July 1, 2019
FY 2020 budget update
Dear Faculty and Staff,
The last piece of the puzzle for our FY 2020 budget planning fell into place when the Kansas Board of Regents established tuition rates for the 2019-2020 academic year at the June meeting. Coupled with state appropriations and our enrollment projections for this fall, the budget picture is in sharper focus.
This next fiscal year will be challenging from a budget perspective, which is causing us to make difficult but important decisions. We must be even more prudent with our resources while maintaining the quality of our education and services. We ask for your support in making these budget adjustments.
There have been some positive developments. The Kansas Legislature passed an appropriation bill that provided additional state funding for several initiatives. As the session closed, the Legislature:
- Restored approximately $6.2 million in state funding for the university.
- Restored $4 million for the Global Foods System appropriation, bringing it back to its original $5 million level.
- Provided partial funding for a 2.5% cost-of-living adjustment, or COLA, pay increase for employees who were hired before June 16, 2018.
- Provided $520,000 for the Polytechnic Campus to hire additional pilot instructors and $650,000 to K-State Research and Extension for statewide fire suppression efforts through the Kansas Forest Service.
We are extremely appreciative of the initial efforts of the Kansas Legislature and Gov. Kelly to provide additional state dollars to fund the university. However, state funding only accounts for approximately 18% of our total funding. K-State, like many higher education institutions, relies heavily on tuition revenues to fund ongoing operations.
The Board of Regents held the undergraduate tuition rate flat, but approved a 1.5% tuition rate increase for all graduate rates and nonresident undergraduate rates for the Manhattan, Global, Polytechnic and Olathe campuses effective fall 2019. The College of Veterinary Medicine held its tuition flat for the third year in a row. Tuition revenue provides approximately 26% of our total university funding and is projected to be down this year. The enrollment picture continues to be mixed as we focus on stabilizing in-state recruiting and ramp up efforts out of state. We know this takes time and continued strategic investment.
Limited resources require focus and clear priorities in order to manage the university well. We have established three areas as budget priorities for FY 2020:
- Faculty and staff salaries and benefits.
- Student scholarships.
- Strategic enrollment management initiatives to boost enrollment and student retention, success and progression to graduation.
Despite receiving only partial state funding, we are implementing the 2.5% COLA increase to all eligible employees. In addition to the $6.3 million for the COLA, the university is investing $2.6 million in increased employer fringe benefits costs, faculty promotions, professorial performance awards and the Total Rewards under-market staff salaries initiative. Additional investments include the newly implemented parental leave policy and $592,000 for the increased costs of employee and dependent scholarships and GTA waivers.
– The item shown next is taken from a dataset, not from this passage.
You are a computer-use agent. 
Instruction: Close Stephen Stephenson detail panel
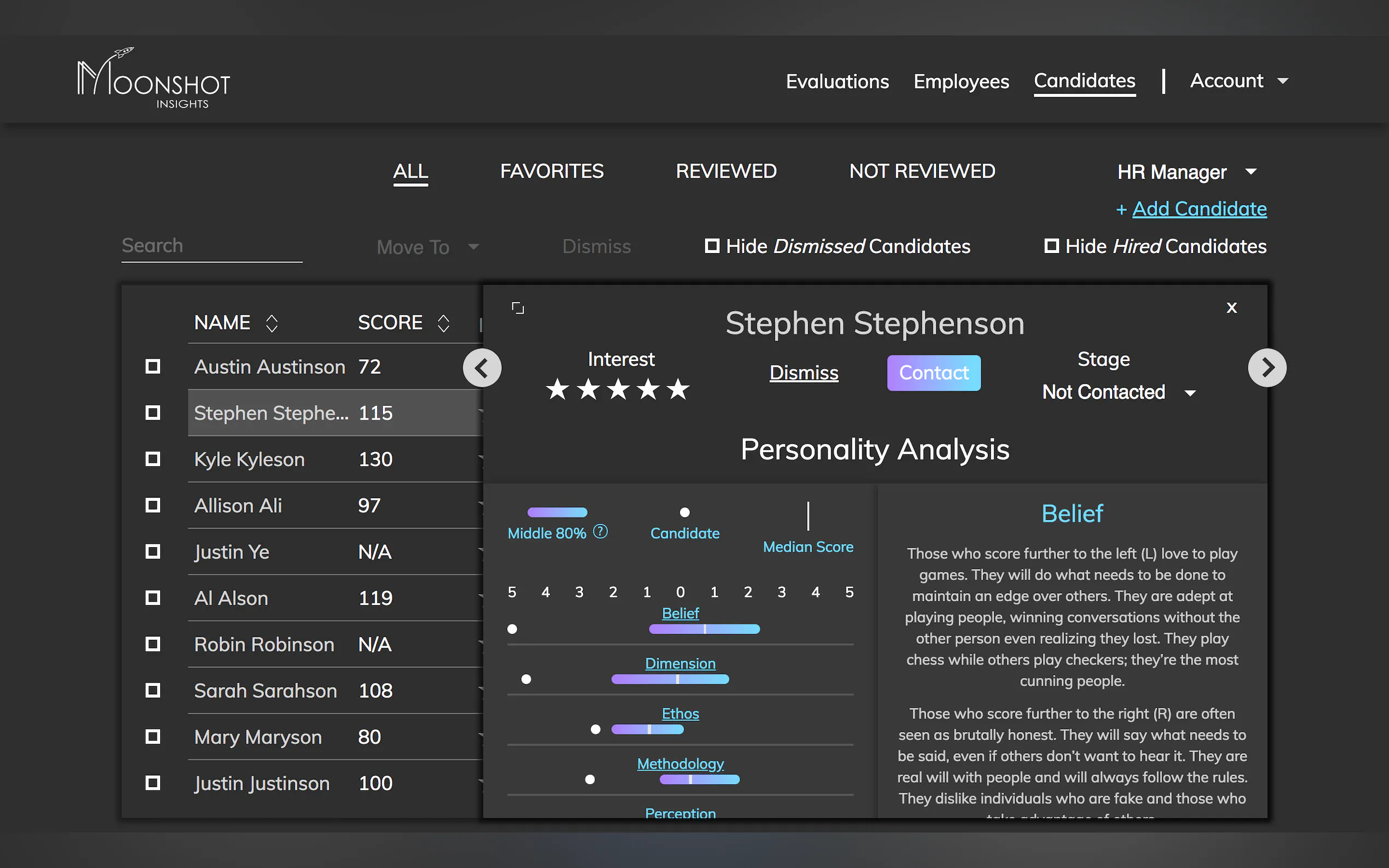tap(1231, 308)
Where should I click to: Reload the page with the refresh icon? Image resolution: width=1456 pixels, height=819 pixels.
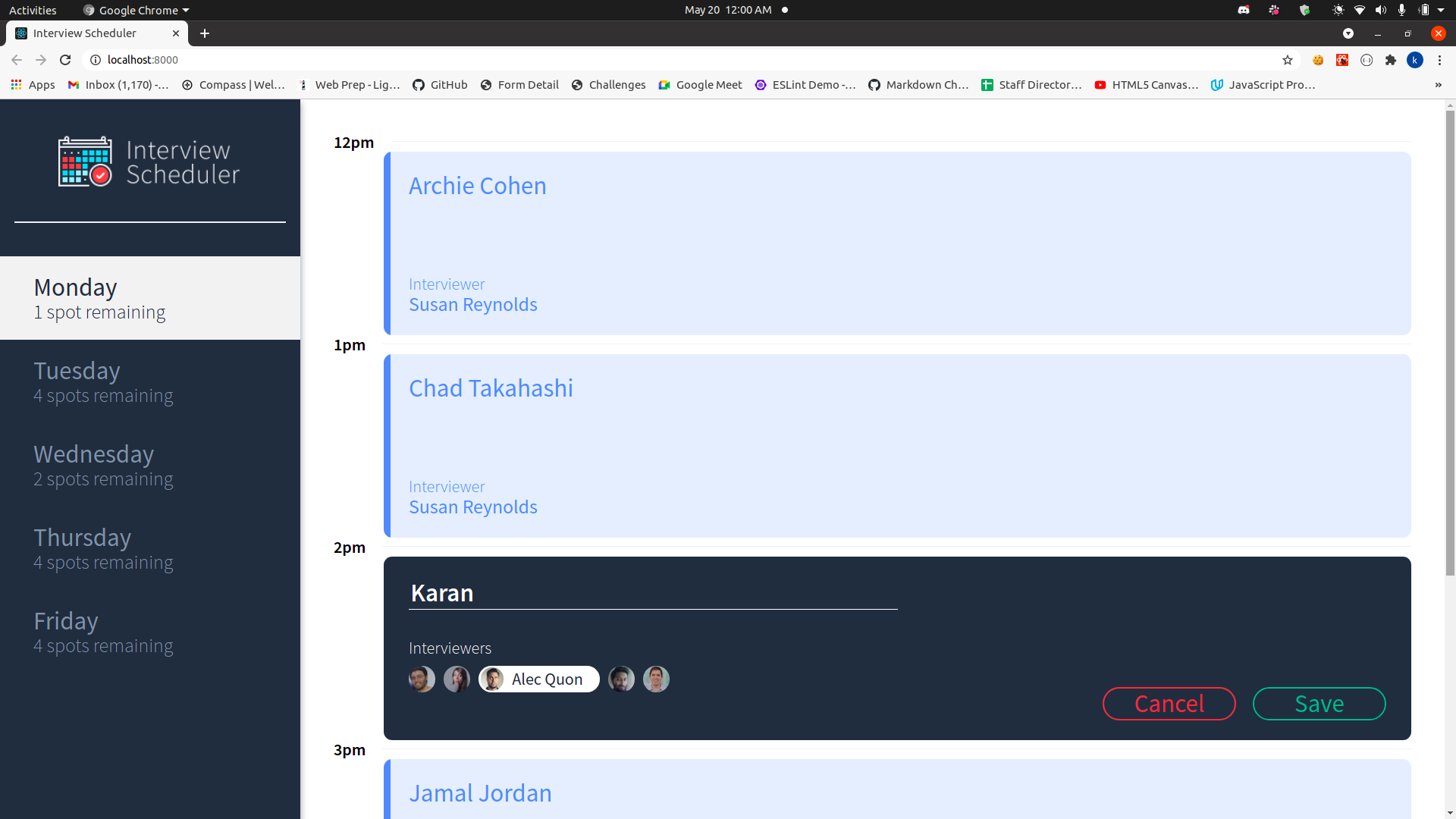tap(65, 60)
We are prioritizing investment in new enrollment management strategies, the lifeblood of our university. This includes $2.1 million for our revamped scholarship program and $1.3 million for accelerated marketing efforts. We are adding recruiters focused on our key out-of-state markets and supporting them with robust marketing campaigns.
Another key investment is our new customer relationship management (CRM) system, which is essential to support recruitment, retention and outreach to students.
We believe these are foundational investments in our ability to attract new and broader student populations.
So what does all this mean? The bottom line is that we still need to reduce our overall FY 2020 budget by 4.3%. This will be done through a 3.9% base budget reduction to main campus and extension revenue centers, and a 4% base budget reduction to all main campus service centers. In addition, we are implementing several strategic targeted budget reductions to maintain our previously mentioned investments. The College of Veterinary Medicine, K-State Polytechnic, K-State Olathe, Global Campus, and K-State Research and Extension will receive reductions in their subvention allocations. University funds supporting the KSU Institute for Commercialization will also be reduced.
This year's reductions come on the heels of multiple years of budget cuts for the university. Over the last six years, we will have removed at least $47 million from our operating budget. As the state’s major land-grant institution, we play a unique role in providing access to education, research and outreach to the communities and citizens of Kansas. Balancing this mission with reduced budgets requires new ways of thinking and more creative solutions. I am sure that K-State is up to this task.
As a university community, we are in the second year of a five-year strategic process designed to dramatically transform our university. We are changing our enrollment strategies and operating processes to be nimbler and more efficient, while better meeting workforce and societal needs. Our new budget model will support and reward strategic decisions that meet market demand and generate growth.
I firmly believe we are on the right path. Let's all pull together to serve our students, our state and our many partners to ensure the future success of K-State.